In the Episcopal Church, a service for the dead is an Easter liturgy. That is, it finds all its meaning in the Resurrection. We proclaim that because Jesus was raised from the dead, we, too, shall be raised. A funeral or memorial service, therefore, is characterized by joy, in the certainty that “neither death, nor life, nor angels, nor principalities, nor things present, nor things to come, nor powers, nor height, nor depth, nor anything else in all creation, will be able to separate us from the love of God in Christ Jesus our Lord.”
This joy, however, does not diminish the natural process of human grief, nor consider it unchristian. The very love we have for each other brings deep sorrow when we are parted by death. Jesus himself wept at the grave of his friend. So, while we rejoice that one we love has entered into the eternal presence of God, we sorrow in sympathy with those who mourn.

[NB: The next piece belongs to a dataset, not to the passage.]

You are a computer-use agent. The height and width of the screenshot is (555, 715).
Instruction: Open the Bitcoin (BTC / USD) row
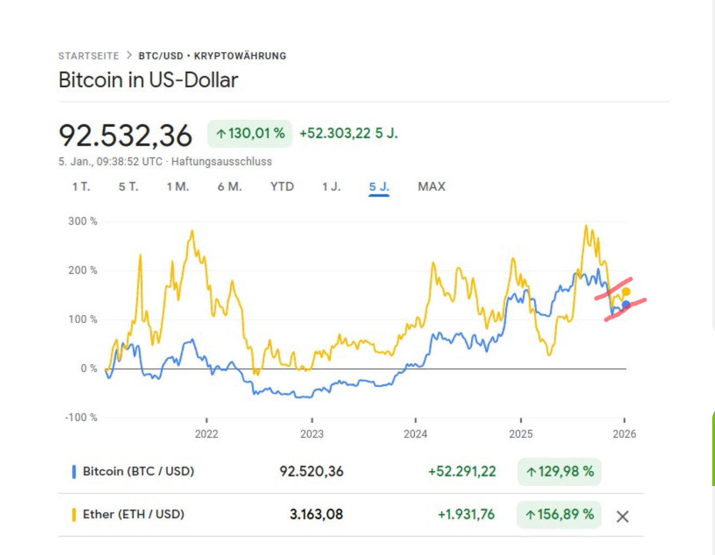138,471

What to do in the event of a death:
A death should be reported as soon as possible to one of the priests on staff and all arrangements for a service will made in consultation with them.
The priest officiates the service using the Book of Common Prayer. The service includes scripture readings from the Bible, and sometimes an additional poem or reading that holds special meaning for the deceased and/or the family; and usually a Psalm, hymn(s), a homily, and sometimes, brief eulogies by close friends or family members. Holy Communion is also an option at funerals, but not required. If cremated remains or the body is not present, the service is considered a memorial service, but is mostly the same in content.
The service should be held at a time when most of the congregation and/or the family’s community is able to be present.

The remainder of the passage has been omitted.